The ultimate goal of the Kirbj project is to allow regular visitors to Reality's End (and, y'know, other sites, too, I guess) to create their own games in some fashion. The simplest solution would be to just release libraries; I plan on doing this, but how many people know Java? Or rather, how many people know it well. Ah, that sure does make the number drop!


Background

Currently, every level in Kirbj is hard-coded into the applet's source. Applets have such high security on them that normal I/O routines are out of the question, and this has other advantages, too. It is much easier to express what you want in the form of the code itself instead of some sort of intermediate language. A lotta the stuff has to be written twice like that -- once to do it in Java, and once again to do it in whatever other method is used. Things get quite redundant, and quite redundant, and moreover, quite redundant~!

After blinking Star Blocks Showing Star Blocks

Besides, why make a pseudo-language when its code will be as subject to change as the Java code? The easy solution: a code generator!

Things are pretty standardized in Kirbj as it is. A normal game can be created from a special default applet subclass that just fills in generic handlers for most things. Unless a game has a specific gimmick, this suits most purposes (or, at least, it has thus far).

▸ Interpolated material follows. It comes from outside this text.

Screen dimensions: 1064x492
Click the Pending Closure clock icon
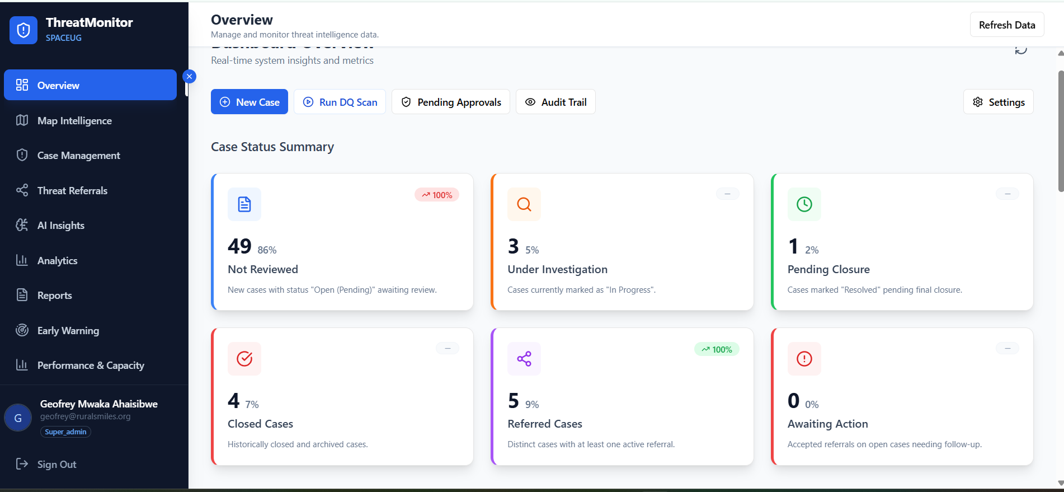tap(804, 204)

Besides a few graphics, only the levels differ from game to game. That is the idea of this project's code reuse, after all.


Purpose

Problems arise in the current methodology whenever changes need to be made. If the location of an object like an enemy or a door were specified and more scenery were to be inserted (or some was deleted), the coordinates for the object would be thrown off. Hel, just changing the scenery itself could be a chore.


Scenery is just a big ol' byte map; that seems to be the easiest way to express an X by Y field that I have ever seen. Each value corresponds to a specific image and set of properties -- definitions which are often reused for several similarly themed rooms in a level.

Enemies, doors, and other events are a bit more tricky. In order to make the game as robust as possible, every Room object just runs a generic, abstract check every tick. Of course, not every single room in the game is going to be its own subclass; that would be stupid. A standard room subclass allows lists of generators to be created which manage the playing field's contents. Managing this list has been streamlined into a very sequential format which is very easy to understand.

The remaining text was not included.